[Stored items from a collection]
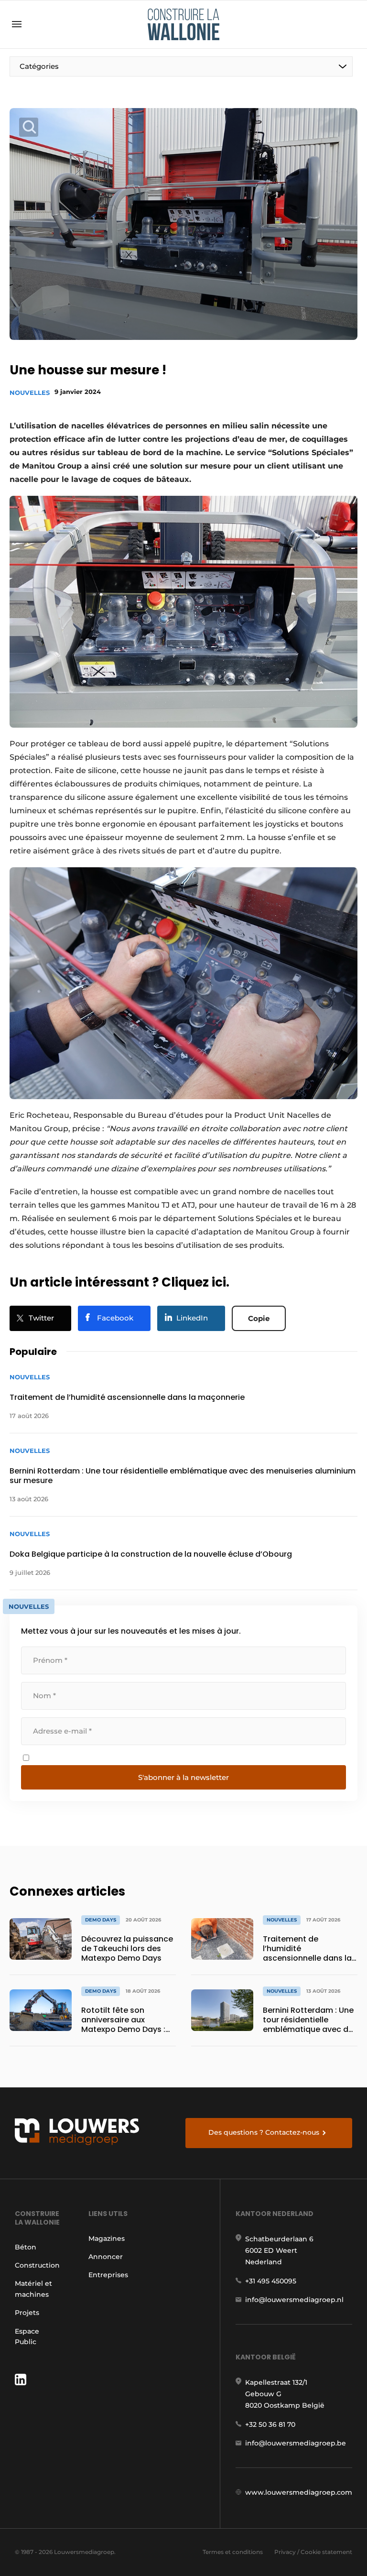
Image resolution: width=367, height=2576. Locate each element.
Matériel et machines (33, 2288)
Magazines (106, 2238)
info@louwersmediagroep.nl (294, 2299)
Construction (37, 2265)
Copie (259, 1318)
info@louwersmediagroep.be (295, 2443)
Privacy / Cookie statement (313, 2551)
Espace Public (27, 2336)
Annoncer (105, 2256)
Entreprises (108, 2274)
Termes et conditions (233, 2551)
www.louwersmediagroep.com (298, 2492)
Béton (25, 2247)
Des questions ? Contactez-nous (263, 2132)
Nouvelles (30, 392)
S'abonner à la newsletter (183, 1777)
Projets (27, 2312)
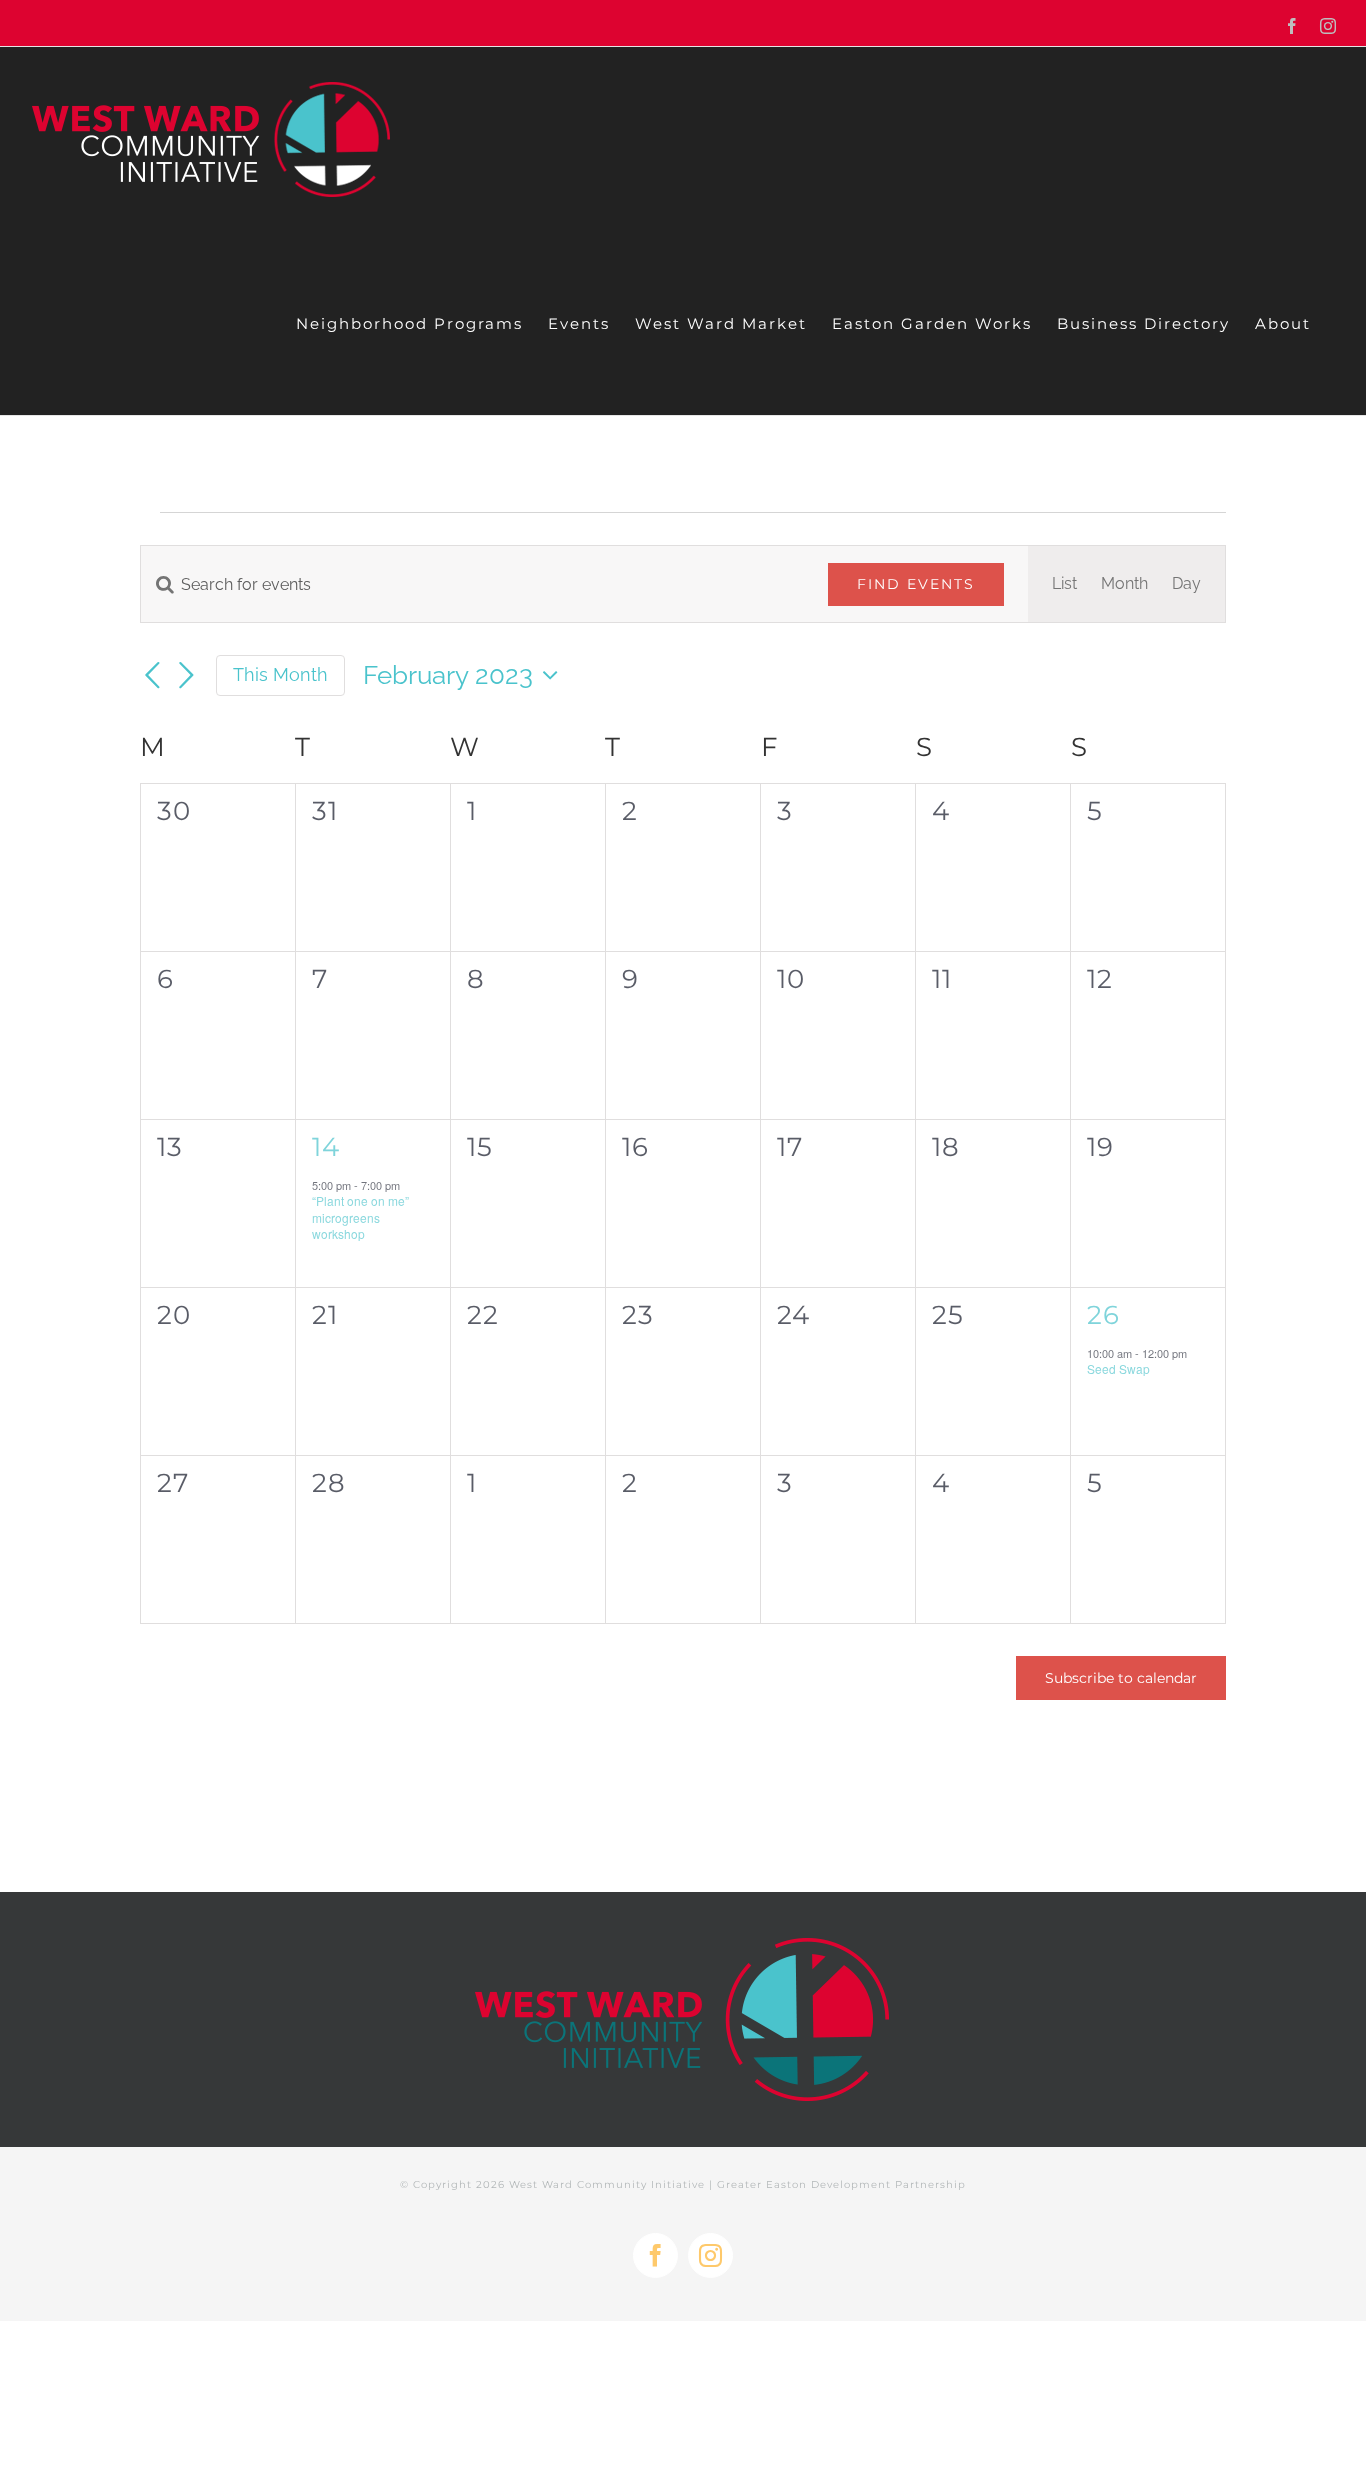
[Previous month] (152, 677)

Task instructions. In the records, which lines use the word "louwersmediagroep"? Report them.

Result for this exercise.
info@louwersmediagroep.nl (294, 2299)
info@louwersmediagroep.be (295, 2443)
www.louwersmediagroep.com (298, 2492)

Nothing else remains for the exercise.